» **TASK INSTRUCTIONS**: For the entries below, state how many lines contain the word "dintre" and add nothing else.

» **SOURCE INFORMATION**:
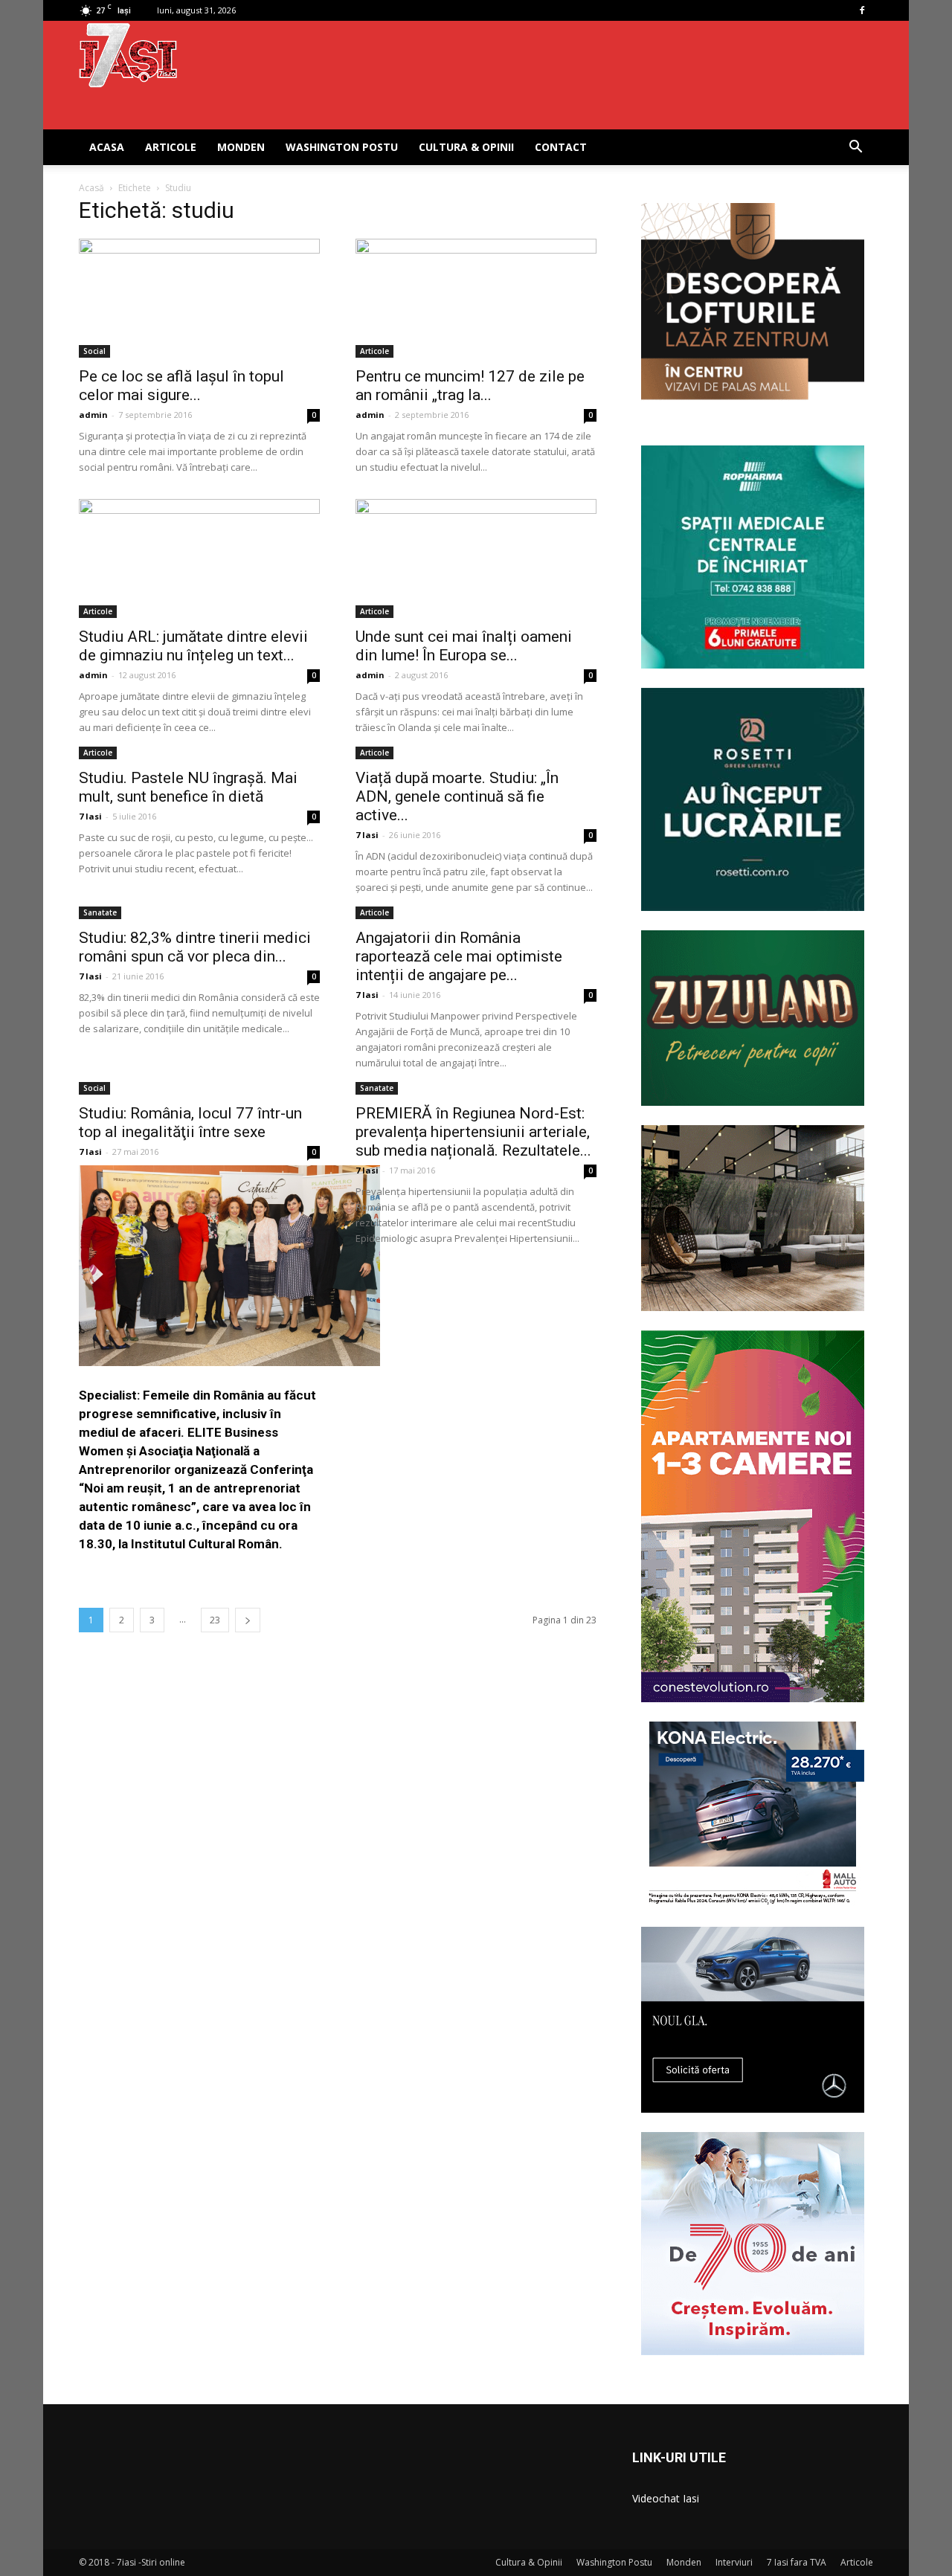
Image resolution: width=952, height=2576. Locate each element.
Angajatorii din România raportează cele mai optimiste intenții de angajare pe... (459, 956)
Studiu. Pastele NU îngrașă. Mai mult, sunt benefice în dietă (188, 787)
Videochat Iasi (665, 2498)
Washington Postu (342, 147)
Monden (241, 147)
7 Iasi (90, 816)
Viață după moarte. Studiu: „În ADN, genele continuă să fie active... (457, 796)
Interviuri (734, 2562)
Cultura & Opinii (466, 147)
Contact (561, 147)
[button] (855, 148)
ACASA (106, 147)
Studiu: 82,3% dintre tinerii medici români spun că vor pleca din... (195, 947)
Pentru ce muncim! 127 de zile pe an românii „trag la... (470, 385)
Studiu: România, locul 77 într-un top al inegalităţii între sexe (190, 1122)
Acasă (91, 187)
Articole (170, 147)
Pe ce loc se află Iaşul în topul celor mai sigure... (181, 385)
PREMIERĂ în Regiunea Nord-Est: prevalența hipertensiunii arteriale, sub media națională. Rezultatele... (473, 1131)
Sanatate (100, 912)
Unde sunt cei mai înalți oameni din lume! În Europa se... (464, 646)
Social (94, 351)
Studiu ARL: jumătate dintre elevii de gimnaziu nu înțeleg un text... (193, 646)
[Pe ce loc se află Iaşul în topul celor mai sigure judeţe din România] (199, 298)
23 (215, 1620)
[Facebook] (862, 10)
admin (93, 414)
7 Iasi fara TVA (796, 2562)
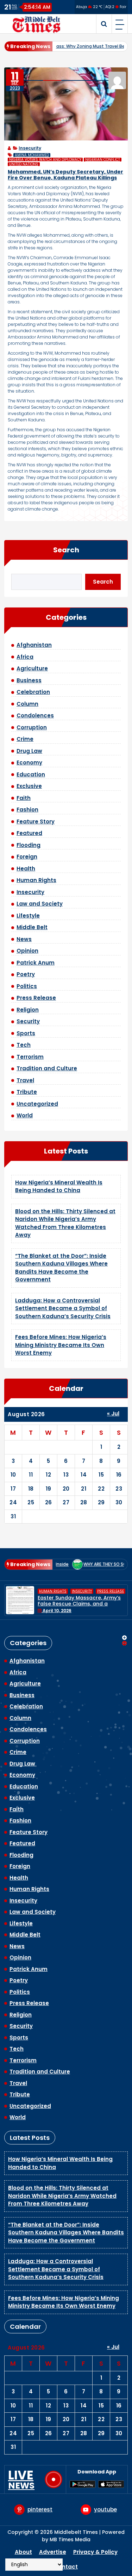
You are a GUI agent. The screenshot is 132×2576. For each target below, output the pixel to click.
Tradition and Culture (47, 1068)
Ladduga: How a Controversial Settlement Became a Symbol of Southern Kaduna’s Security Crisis (63, 1308)
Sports (26, 1033)
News (24, 939)
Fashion (27, 809)
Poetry (26, 974)
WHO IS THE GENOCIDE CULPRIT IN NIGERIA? (81, 1600)
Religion (28, 1009)
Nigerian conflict (102, 160)
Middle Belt (32, 927)
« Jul (113, 1413)
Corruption (32, 727)
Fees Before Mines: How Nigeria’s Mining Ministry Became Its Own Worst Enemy (60, 1344)
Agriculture (32, 668)
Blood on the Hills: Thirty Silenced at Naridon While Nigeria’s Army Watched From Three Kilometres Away (65, 1223)
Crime (25, 739)
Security (28, 1021)
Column (27, 704)
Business (29, 680)
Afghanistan (34, 645)
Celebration (33, 692)
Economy (29, 762)
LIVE (21, 2479)
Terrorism (30, 1056)
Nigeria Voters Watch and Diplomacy (45, 160)
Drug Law (29, 751)
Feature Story (36, 821)
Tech (24, 1045)
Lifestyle (28, 915)
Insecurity (30, 148)
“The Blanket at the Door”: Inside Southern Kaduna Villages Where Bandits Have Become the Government (61, 1267)
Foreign (27, 856)
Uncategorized (37, 1104)
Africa (25, 657)
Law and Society (40, 903)
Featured (29, 833)
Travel (25, 1080)
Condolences (35, 715)
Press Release (36, 997)
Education (31, 774)
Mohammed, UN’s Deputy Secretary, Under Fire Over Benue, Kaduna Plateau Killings (65, 175)
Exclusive (29, 786)
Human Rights (36, 880)
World (25, 1115)
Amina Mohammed (32, 155)
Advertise (52, 2552)
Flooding (28, 845)
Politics (27, 986)
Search (66, 550)
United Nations (23, 164)
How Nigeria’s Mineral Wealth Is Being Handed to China (58, 1186)
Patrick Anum (36, 962)
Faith (24, 798)
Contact (66, 2566)
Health (26, 868)
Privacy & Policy (95, 2552)
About (23, 2552)
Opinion (27, 950)
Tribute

» **EXERCISE SOLUTION**: 2